Ma Giudit come andando ebbe vicina
L’alta sede, ove il barbaro dimora,
117Pon le ginocchia in sulla terra, e china
La testa, e scaltra il gran nemico adora.
Ei, che da terra ella si levi, impone,
120E così de’ suoi detti indi l’onora:
Sgombra ogni rio pensier, dritta cagione
Hai di farti sicura, archi e quadrella
123A te di paventar non dian ragione,
O saggia, o leggiadrissima donzella;
Io non procaccio in arme altrui cordoglio.
126Se a Nabucdonosor non si rubella;
E se i popoli tuoi soverchio orgoglio
Non rigonfiava, incontra lor cortese
129Io stato mi sarei qual esser soglio.
Ma dimmi quale ingiuria il cor t’accese,
Che a’ nostri campi volontaria vieni,
132Fatta nemica del natio paese?
Ei più non disse, e con gli sguardi pieni
Di fiamma, pur cogliea fiamme amorose
135Da’ guardi della donna almi e sereni,
Fissamente mirando. Ella le rose,
Che le ridono in bocca, alquanto aperse,
138E con ciglia dimesse a lui rispose:
Viva il gran re delle provincie Perse,
Degno, che miri a’ cenni suoi soggette
141Tutte le genti al suo gran scettro avverse;
E tu, cui saggio il gran signor commette
Ognor dell’armi sue l’alta possanza,
144Perchè sian negli error l’alme corrette;
Dispiega per lo ciel tua nominanza
Da lunge, e da vicin volo sì chiaro,
147Che di qualunque fama il volo avanza;
Tu per pietate, e per giustizia caro,
Negli aspri orror delle battaglie forte
150Non di tesor, ma di virtude avaro.
Ma contra il re della celeste corte
E del popolo mio sì duro il core,
153Che Dio per ira l’abbandona a morte.
Però dell’armi tue l’ha preso orrore;
Giungi, che fame omai vince le genti,
156E per la sete altrui non ha licore:
Suggesi sangue di svenati armenti,
E ne’ cibi per legge a Dio sacrati
159In dispregio di Dio, pongonsi i denti;
Quinci sconfitti in vostra man fian dati;
E nell’alto si vuol che al tuo sapere
162I decreti di Dio non sian celati;
Ond’ei qui mi sospinge alle tue schiere,
Qui, ch’ei m’annunzii il dì de’ tuoi trofei
165Al monarca del ciel farò preghiere;
Ed ei, che irato ama punir gli ebrei,
Il mi dirà.

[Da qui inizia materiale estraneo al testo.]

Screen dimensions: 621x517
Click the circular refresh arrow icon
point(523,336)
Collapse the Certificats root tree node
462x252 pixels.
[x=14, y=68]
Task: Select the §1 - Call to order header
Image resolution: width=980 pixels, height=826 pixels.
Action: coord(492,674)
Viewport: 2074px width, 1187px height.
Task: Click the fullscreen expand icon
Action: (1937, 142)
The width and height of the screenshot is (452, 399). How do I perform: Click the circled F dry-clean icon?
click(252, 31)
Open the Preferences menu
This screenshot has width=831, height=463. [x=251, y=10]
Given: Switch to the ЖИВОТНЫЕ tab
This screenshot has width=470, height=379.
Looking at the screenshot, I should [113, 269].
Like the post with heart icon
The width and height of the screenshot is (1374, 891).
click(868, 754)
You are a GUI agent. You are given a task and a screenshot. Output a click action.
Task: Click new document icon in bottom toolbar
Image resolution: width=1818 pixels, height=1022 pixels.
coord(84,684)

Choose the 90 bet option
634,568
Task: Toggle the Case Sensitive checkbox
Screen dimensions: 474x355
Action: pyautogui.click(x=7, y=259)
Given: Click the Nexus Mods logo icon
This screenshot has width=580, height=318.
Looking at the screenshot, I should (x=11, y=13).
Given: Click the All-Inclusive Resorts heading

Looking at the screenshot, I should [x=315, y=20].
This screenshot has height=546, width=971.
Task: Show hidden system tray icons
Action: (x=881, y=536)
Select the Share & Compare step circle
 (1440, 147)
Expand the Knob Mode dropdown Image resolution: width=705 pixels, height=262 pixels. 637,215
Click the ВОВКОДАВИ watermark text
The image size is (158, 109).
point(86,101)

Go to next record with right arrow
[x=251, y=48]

Per modo tal ragiona,
168Ed ogni sguardo era rivolto in lei.
Chi per la voce, che sì dolce suona,
Chi la sublima per gentil beltate,
171Chi di senno sovran le dà corona.
Come sen van sulla primiera estate
Per gioconda foresta a par col giorno
174Nobili damigelle innamorate:
Questa dall’aure, che volando intorno
Euro sospira è lusingata, quella
177Dal suol, che ride di fioretti adorno:
Un’altra all’onda, onde la piaggia è bella,
Dà vanto; sì ciascuna in quei sentieri
180Diversamente in suo lodar favella;
Tal facean con Giudit quei cavalieri.
Ma la lingua Oloferne a dir disciolse
183Già sentendo di fiamma i suoi pensieri:
Fu consiglio di Dio, che ti ritolse,
Siccome affermi, di Betulia a’ guai,
186E che le tue vestigia a noi rivolse,
Ove non solo alta mercede avrai
Dal mio signor, ma per gl’Imperj Eoi
189Con grido eterno glorïosa andrai:
Coprirà d’ombra i Persïani Eroi
L’ammirabil tuo merto, ed ogni altezza
192Si farà riverente a’ pregi tuoi;
Che son sommo valor, somma bellezza.
Qui dal dir cessa, ed al suo cor promette
195L’amorosa ineffabile dolcezza.
Poscia a Bagoa, che tra le turbe elette
A lui servir fu più fedele e caro,
198Della cara Giudea cura commette:
Sotto pena di morte a te sia chiaro,
Ei soggiunge, o Bagoa, che al suo volere
201Esser non déi di nulla cosa avaro;
Ogni sua contentezza è mio piacere
Ella inchina risponde: i tuoi favori
204Son per sì vile ancella oltre dovere;
Solo chieggio io, che tra’ notturni orrori
Mi si conceda uscir per la foresta,
207Sicchè il mio Dio liberamente adori.
Piega Oloferne a quel suo dir la testa,
E con l’occhio infocato, e col sembiante
210Mostra l’anima pronta alla richiesta,
E fa veder, ch’ei si rimane amante.
Ciò sentito Giudit fuori sen torna,
213Ed umile Bagoa le giva avante.
Tenda è nel campo, che di fregi adorna,
Splende di seta e di colori alteri,
216Quivi è scorta Giudit, quivi soggiorna,
Tempo attendendo agli alti suoi pensieri.